At the same time he delivered his (final) Autumn Statement the Chancellor also issued a strategy document to advance one of his predecessor’s key policy aims - the Northern Powerhouse.

For those who support the notion of the North providing a counterbalance to an overheating economy in London and the South East, the fact that a separate strategy for the Northern Powerhouse has been announced is encouraging in itself. The early pronouncements from the post-Brexit national administration had hinted at a shift of emphasis away from targeted investment in the city regions of the North and the Midlands to a less geographically focused policy of encouraging growth away from London. However, the case for harnessing the potential of a well-established economic hub where considerable strides have already been taken towards fiscal and functional devolution appears to have been accepted by government.
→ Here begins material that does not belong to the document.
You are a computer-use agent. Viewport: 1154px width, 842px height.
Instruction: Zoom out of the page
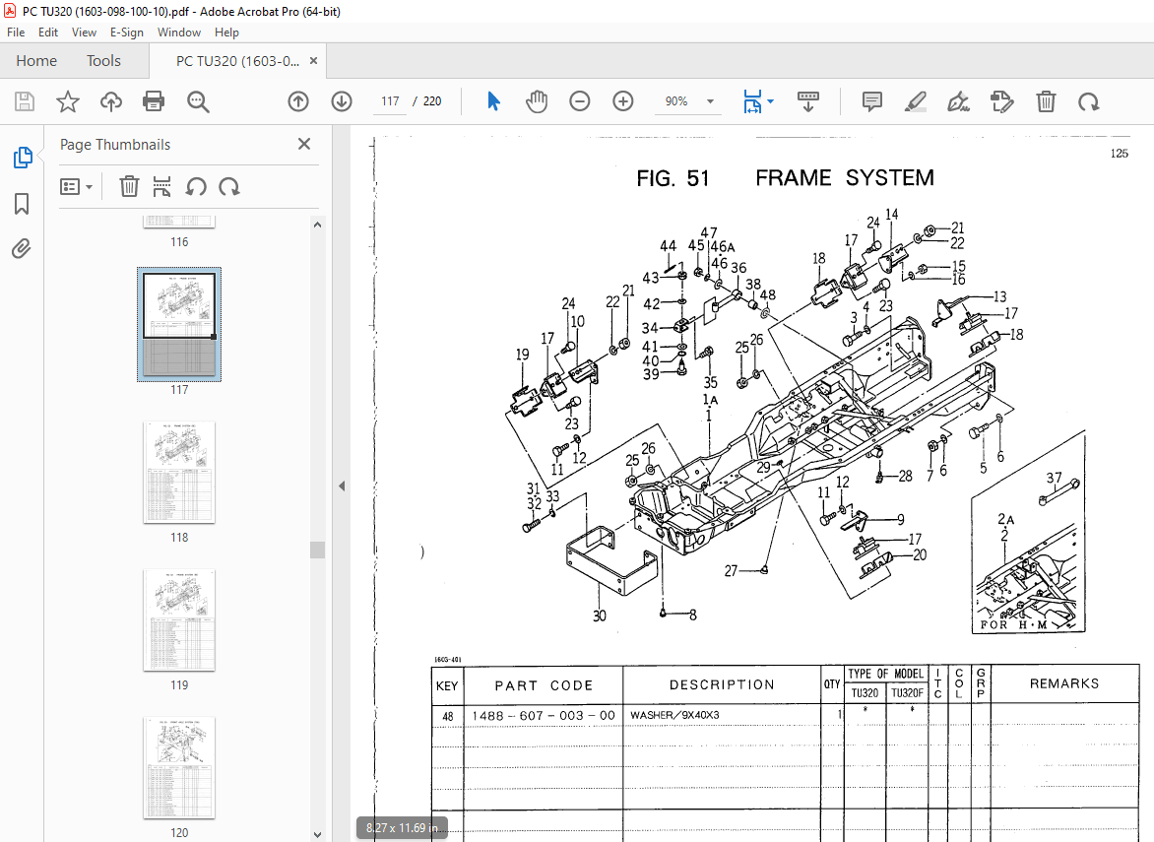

So how does Philip Hammond’s approach to the Northern Powerhouse compare to his predecessor? On first inspection, the strategy does appear to be a continuation of the range of policy tools which featured during George Osborne’s tenure. Much of the document is taken up by a recap of earlier initiatives and a review of the progress that has been achieved to date. This has included the establishment of Transport for the North and the formulation of mayoral devolution deals together with planned investment in a range of measures across the northern regions. Turning to the further advancement of devolved powers, the signs are encouraging for two city regions in particular. In the “Enterprise and Innovation’ section of the strategy there is reference to discussions with Liverpool and Greater Manchester on pilot schemes to achieve 100% business rates retention from 2017. What this section does highlight, however, is the relatively fragmented and piecemeal approach to the implementation of the Northern Powerhouse project to date with different City Regions moving at different speeds and pursuing their own distinct agendas. With this in mind, what still appears to be lacking from the strategy is a spatial element – a plan or prospectus for the North which sets out the roles and responsibilities of the towns and cities and how they can work together in a more coordinated way. Such a document would also assist with one of the policy aims in the “Trade and Investment” section – namely to play a role in building international understanding of the ‘northern offer’ with a view to facilitating foreign direct investment.

In ‘Engagement’, the final section in the Northern Powerhouse strategy, the government confirms its commitment to delivery and identifies four areas of focus, including strengthening connectivity between and within city regions. Once more, a Great North Plan could play an important role in articulating the policy links necessary to achieve this laudable aim.